TUXEDO
The Suburb Beautiful
by George Siamandas
DEVELOPER FREDERICK WILLIAM HEUBACH
In 1905 Heubach set up the Tuxedo Park Land Co. He found a collection of Minneapolis based investors who had built great wealth in the grain industry. Over the next year the Tuxedo Park Company bought 3,000 acres from Mary and Archibald Wright and other owners for $450,000. The first home in the area an old farmhouse still stands at the south-east corner of Academy and Wellington Cresc.
On January 24 1913 the town of Tuxedo was incorporated with FW Heubach its original developer becoming its first Mayor. But his plan did not immediately succeed due to competition from the Crescentwood development which was much closer to the city. The Minneapolis investors of the Tuxedo Park Co lost their money. Heubach died before any houses were built. Tuxedo was named after the famous New York suburb called Tuxedo. It had previously been the hunting grounds of the Algonquin Indians and was called Taugh Seeder or Duck Seeder which meant "Place of the Bear."
MAYOR FINKELSTEIN
Heubach died the following year and was succeeded by FL Finkelstein as mayor. from 1911 Finkelstein with an accounting background became a partner with Heubach and Heubach's son Claude. Finkelstein would serve as mayor and would go on to run the company successfully into the 1950s. The plan for the town had been designed by the famous Frederick Law Olmstead firm, and it became the city plan in 1911. It had combined residential areas, areas of work in the south including the Canada Cement Plant.
THE FIRST HOMES
The first house was built in 1915 by Raymond Carey on the north corner of Nanton and Park. The area was connected by a mud road that became Nanton Blvd. Carey was fairly isolated and had to get the plows out before he could traverse the mud road through the as yet undeveloped aspen wooded area east of his home. Carey married Heubach's daughter Claire, Carey, a british architect, had come to Winnipeg in 1909 from Detroit and was well known for his Georgian style homes.

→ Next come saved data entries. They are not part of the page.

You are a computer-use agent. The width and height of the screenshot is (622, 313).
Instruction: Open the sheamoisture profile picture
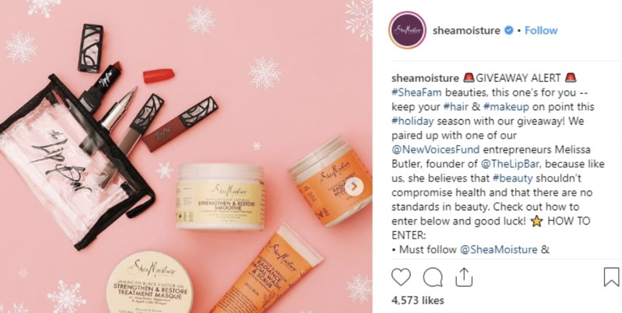click(x=408, y=30)
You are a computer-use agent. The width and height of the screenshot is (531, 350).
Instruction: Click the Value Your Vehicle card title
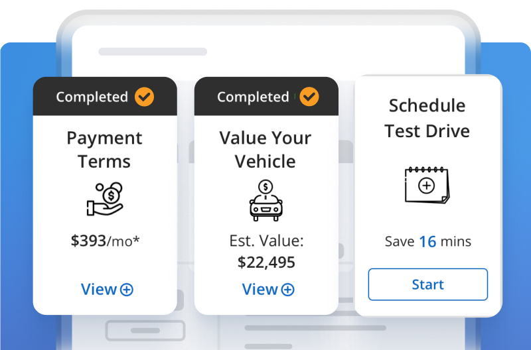[265, 149]
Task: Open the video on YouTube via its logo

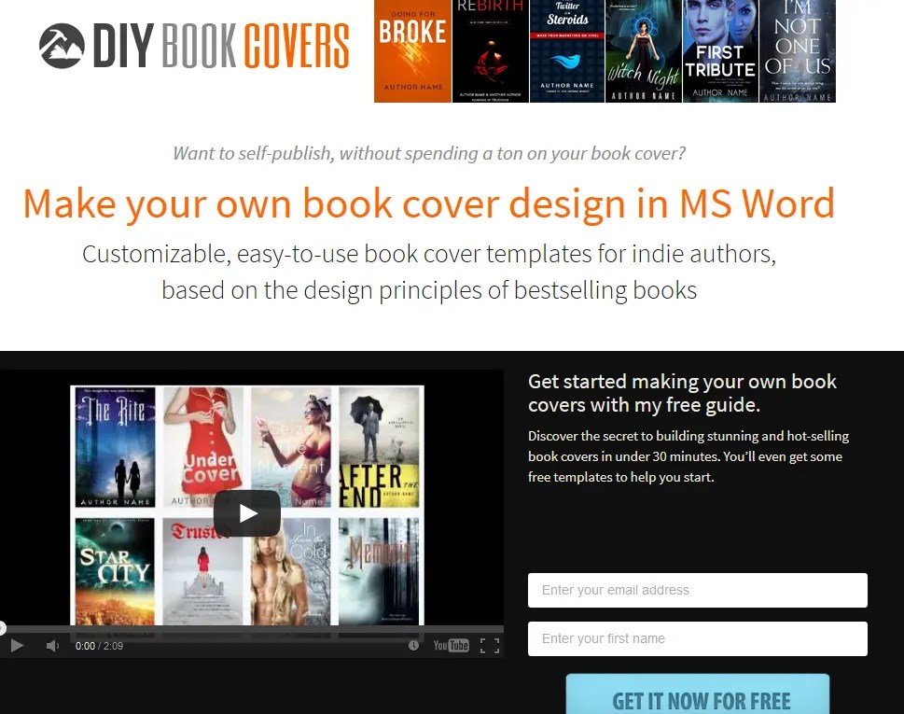Action: pos(451,645)
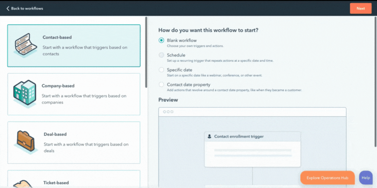Select the Schedule radio button
The height and width of the screenshot is (188, 377).
point(161,55)
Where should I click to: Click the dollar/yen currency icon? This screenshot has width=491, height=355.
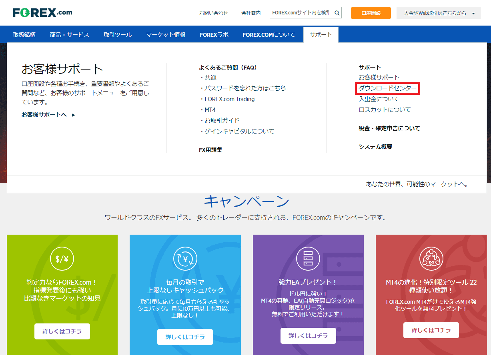[62, 259]
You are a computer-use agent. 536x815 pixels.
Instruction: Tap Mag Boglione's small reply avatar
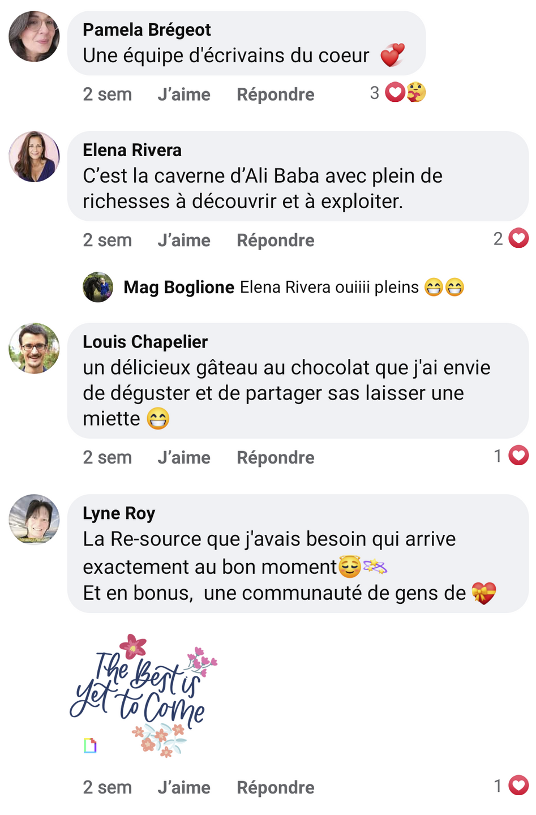point(98,287)
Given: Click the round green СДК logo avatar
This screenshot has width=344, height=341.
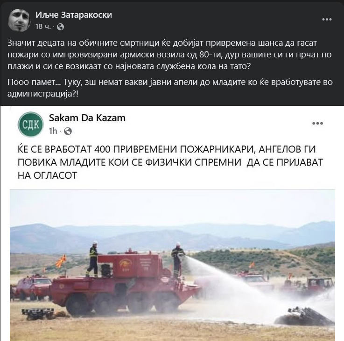Looking at the screenshot, I should [x=30, y=125].
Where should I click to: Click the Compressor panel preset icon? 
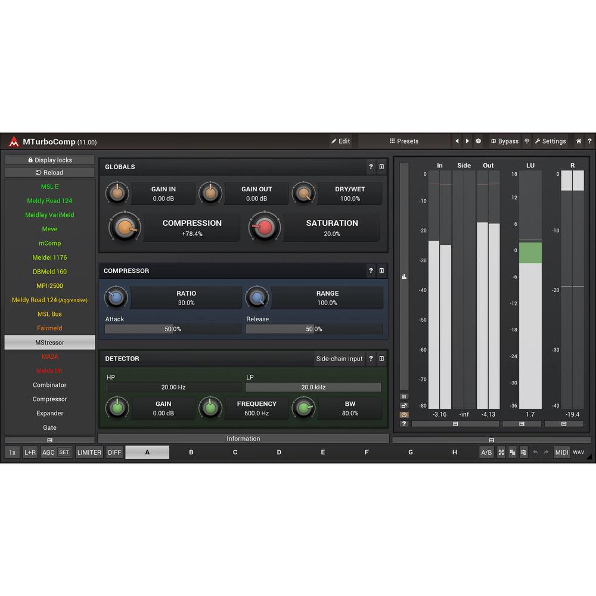coord(381,271)
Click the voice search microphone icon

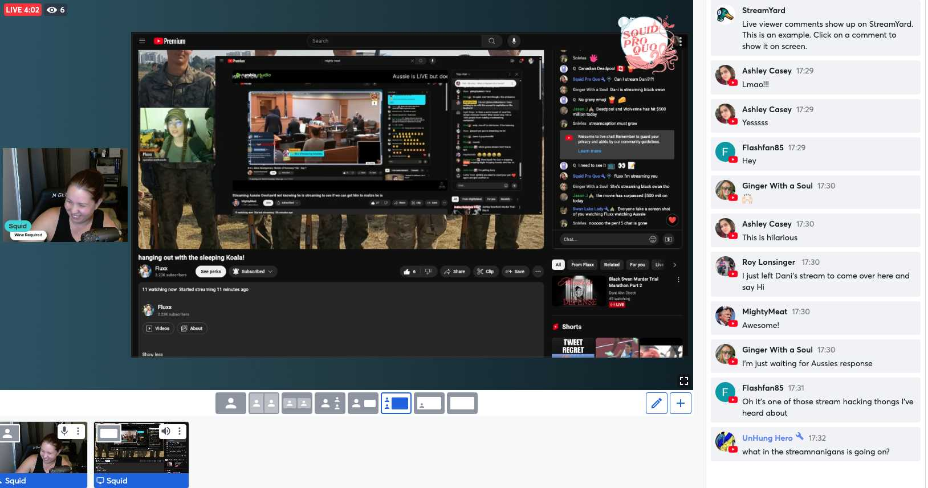514,41
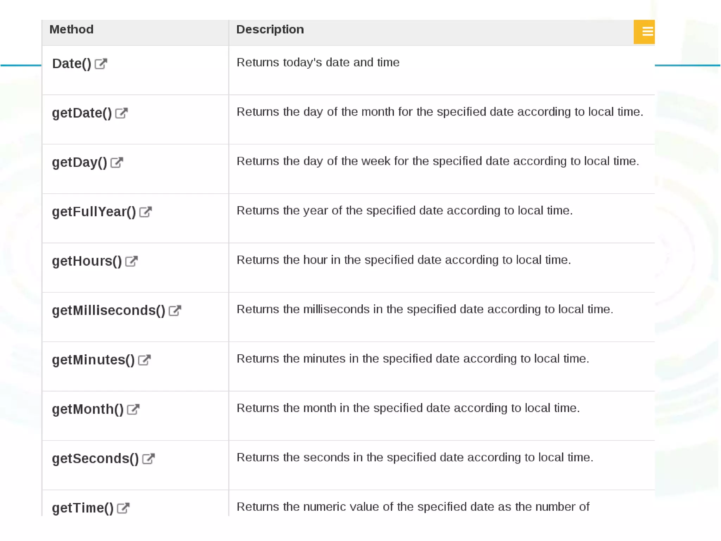Viewport: 721px width, 541px height.
Task: Follow the getMinutes() method link
Action: pyautogui.click(x=93, y=360)
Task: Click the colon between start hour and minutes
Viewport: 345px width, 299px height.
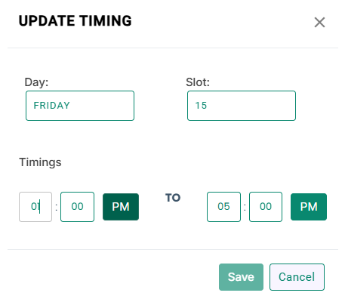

In 1923, Frederick Heubach's son Claude, built a home at the south corner. Designed and built buy Northwood and Carey. Later Claude Heubach moved to Hosmer to one of the first homes south of Corydon Ave. In the 1920s a series of homes sprung up along the east side of Park Boulevard facing Assiniboine Park.
Many homes were owned by grain industry businessmen. In 1925 the first house was built on Lamont. The site originally reserved for the University became Tuxedo Golf Course. The four room Tuxedo Schoolhouse was built in 1926. Many area street names have changed since the original plan. Tuxedo Blvd was originally called Van Horne.
The plan reserved a strip of land just south of the Agricultural College. It eventually became the Youth centre, commercial and public housing and military land. By 1911 the new plan for Tuxedo was complete. It was anticipated that in time the University of Manitoba would be located at Tuxedo but after 1926 when it located in Fort Garry. There are many famous builders like Frank Lount and the Sparrow Brothers that built the area's homes.